Nossa casa era assobradada e no canto da cozinha tinha um pequeno cano de metal por onde escoava a água em dias de faxina. Fomos, eu e meus irmão, pelo quintal e utilizando-nos do cano como um gramofone, gritamos a plenos pulmões: "Adolpho polaco, botou fogo no saco... Adolpho polaco, botou fogo no saco..."

O homem virou uma fera e não sabendo de onde provinha a zombaria, saiu pela rua, esbravejando e procurando os autores da desfeita.

Minha mãe, esperta, descobriu logo e sem que a visita desconfiasse, trancou-nos, de castigo, na despensa dos fundos. Resultado: enquanto o chamuscado refestelou-se com a leitoa, nós ficamos em jejum até à noite quando nos foi permitido provar de uma sopinha de fubá bem chinfrim.

Desde então, lembro-me dessas passagens de minha infância toda as vezes em que faço um carneiro ou uma leitoa assada.

CARNEIRO À CAÇADORA :
Para o cozido - 3 Kg de carneiro, cabrito ou coelho novos (8 meses, mais ou menos) em postas; 2 latas de ervilhas (prefiro pacotes de ervilhas semi congeladas); 1 kg de batatas (cortadas em 4), 1/2 kg de cenouras em rodelas; 1 kg de tomates (sem sementes) cortados em 4; 12 mini cebolas inteiras; 2 pimentões em cubos e azeitonas pretas. Se quizer, pode acrescentar favas cozidas e escorridas.

Para o tempero - Tempere os pedaços de carne com sal, azeite e algumas folhinhas de alecrim. Deixe a carne de molho (de um dia para o outro) na seguinte marinada, batida no liquidificador : 3 cebolas grandes; 1 cabeça de alho; 1 galhinho de manjericão; folhas de hortelã, de sálvia; 3 folhas de louro; 1 molho de salsa e cebolinha; 1 copo de vinho branco seco; 1 copo de água; 1 copo de vinagre branco; 1/2 vidro de molho inglês ou shoyo e pimenta a gosto. No outro dia, frite as postas de carne numa panela grande, até ficarem bem douradinhas. Escorra o excesso de gordura (importante!) e cozinhe, acrescentando água fervente, aos poucos e até ficarem bem macias. Junte os tomates, as mini cebolas, os pimentões e as azeitonas. À parte, cozinhe em água sal as batatas e as cenouras. Junte esses legumes, mais as ervilhas, à panela e misture tudo, de leve para não desmanchar os legumes.

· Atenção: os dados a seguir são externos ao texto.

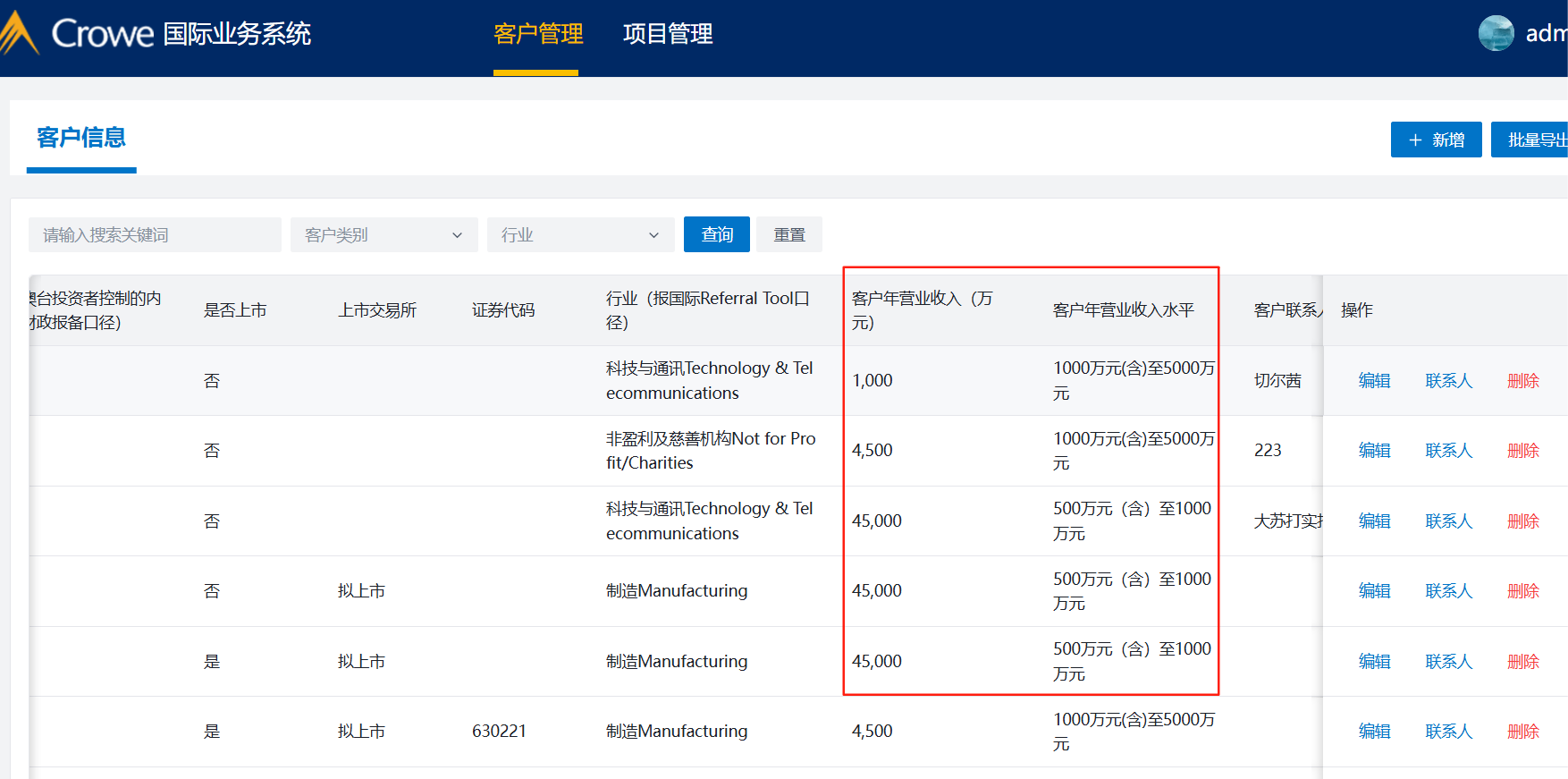The width and height of the screenshot is (1568, 779).
Task: Delete the first row with revenue 1,000
Action: pyautogui.click(x=1522, y=381)
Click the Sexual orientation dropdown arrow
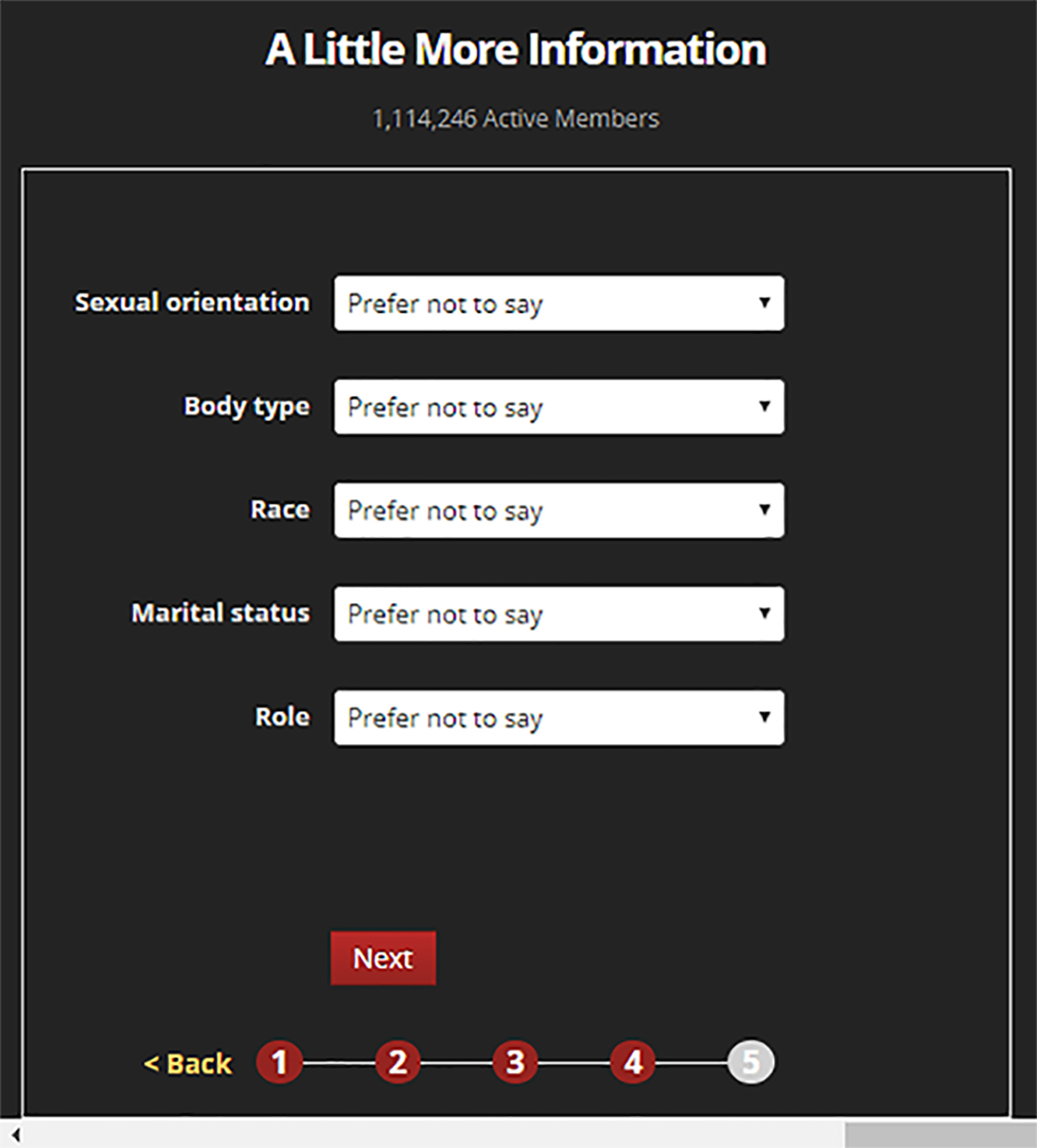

Sirva com arroz branco.

LEITOA À PURURUCA: a leitoa não deve ser grande e nem muito gorda (uns 7 a 8 quilos) e temperada de véspera, da seguinte maneira: perfure a carne em vários pontos (sem cortar a pele), esfregue sal, pimenta-do-reino e alho espremido por toda a leitoa, principalmente nas partes do couro. No liquidificador, bata uma vinha d'alhos com duas cebolas grandes uma cabeça inteira de alho, uns raminhos de alecrim, 3 folhas de louro (ou louro em pó), 5 colheres de molho inglês, 1 copo de água, 1 copo de vinho seco (branco ou tinto), azeite de oliva e pimenta a gosto. Em uma vasilha larga e rasa (não pode ser de alumínio) coloque a leitoa com o couro para cima (a pele não pode ficar molhada) e deixe tomar tempero. No dia seguinte, leve-a para assar em forno alto e pré-aquecido. Não é necessário cobrí-la, desligue o forno somente quando a pele ficar com uma cor de caramelo escuro e crocante. Sirva com limão, farofa (receita do dia 13 de junho), arroz branco, tutu de feijão e couve refogada. O segredo é não deixar a pele da leitoa em contado com a vinha d'alhos.